A number of studies have described aspects of the CTRU setting that impede access to ACTs for racial/ethnic minority populations [44,45]. Some have highlighted the need for patient-friendly clinical trials systems to reduce pre-existing fear of ACTs and CTRUs, in order to help patients navigate clinical trials systems. Others emphasize the need for extra time and support to assist some patients to understand and feel comfortable with CTRUs and their procedures, including consent and confidentiality forms [7,36,46]. We found explanations of confidentiality protections provided in the intervention were experienced as important and reassuring. Perlman and colleagues (2014) found similar results in a study of African American/Black and Hispanic drug users and their perspectives on consent for genetic testing. Participants were highly uncomfortable with genetic testing when they felt pressured to do so, but expressed feeling much more comfortable with testing when rationales and confidentiality protections were explained [47]. Similarly, in the present study, participants benefited from reassurance that their autonomy to choose or decline ACT participation would be respected.
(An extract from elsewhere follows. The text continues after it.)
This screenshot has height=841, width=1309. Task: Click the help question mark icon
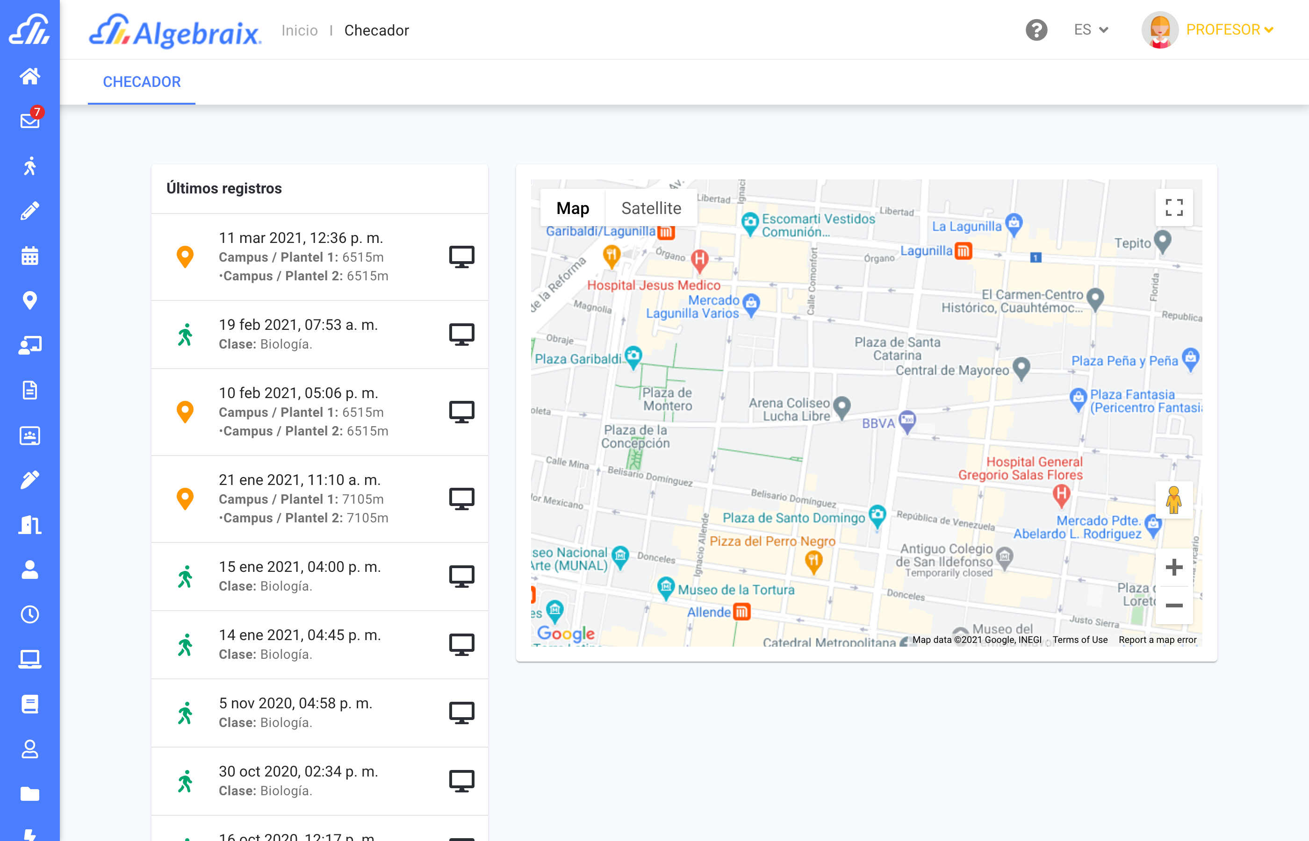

We found participants did not express a need for the navigation component nor did they articulate that it was valuable to them; yet they generally actively participated in it. However, participants reported the interventions session that helped them physically locate the CRTU was particularly helpful. Behavioral economic theory suggests having a mental image of the steps involved in taking an action can facilitate taking that action [48]. Thus this particular intervention component may have fostered this type of cognitive process, and played a role in boosting motivation to screen for ACTs.
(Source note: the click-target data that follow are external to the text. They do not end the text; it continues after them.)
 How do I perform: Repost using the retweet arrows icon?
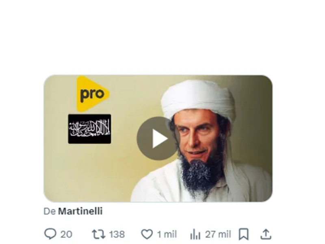pyautogui.click(x=99, y=234)
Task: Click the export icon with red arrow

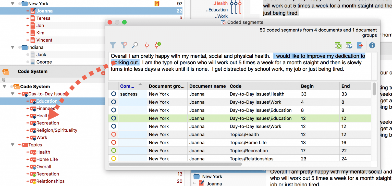Action: point(360,45)
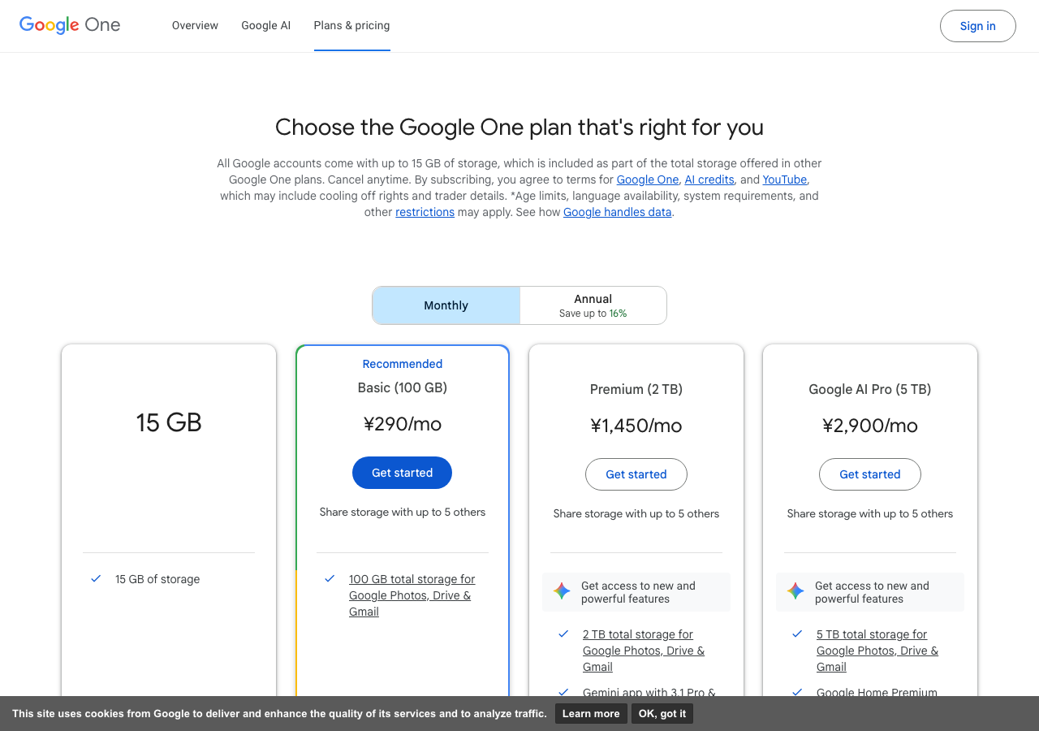
Task: Click the checkmark beside 5 TB total storage
Action: click(797, 634)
One general limitation of this study is its purposive sampling method, which may limit its generalizability to the population of AABH-PLWH as a whole. Yet purposive, rather than a random sampling method, is consistent with the goals of qualitative research, which aims for depth rather than breadth. Further, the sample selected included few younger PLWH, and only a small proportion not currently on antiretroviral therapy, gaps that future studies on this topic can address.
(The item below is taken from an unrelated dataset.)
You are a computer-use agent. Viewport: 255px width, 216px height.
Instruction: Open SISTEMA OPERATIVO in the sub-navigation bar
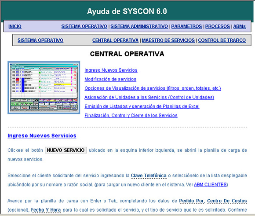coord(40,40)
The present study used qualitative interviews to better understand participants’ attitudes toward and perceptions of a multicomponent social/behavioral intervention. Qualitative data such as individual interviews or focus groups can contribute important insights into how multicomponent interventions are experienced by participants and can help inform both intervention design and intervention modification or re-design [49]. Further, the present study highlights the important role that culturally appropriate social/behavioral interventions can play in boosting participation of AABH-PLWH in ACTs, although busy CTRUs will likely need additional partnerships and funding streams to implement such an intervention. Further, interventions targeting CTRUs and health care providers directly are needed. Although HIV is unique in some respects because it is more highly stigmatized than other health concerns [50], study findings likely have implications for other disease conditions where under-representation of African American/Black and Hispanic populations persists.


This study was supported by the National Institute of Allergy and Infectious Diseases (R01A1070005) and the Center for Drug Use and HIV Research (CDUHR; P30DA011041).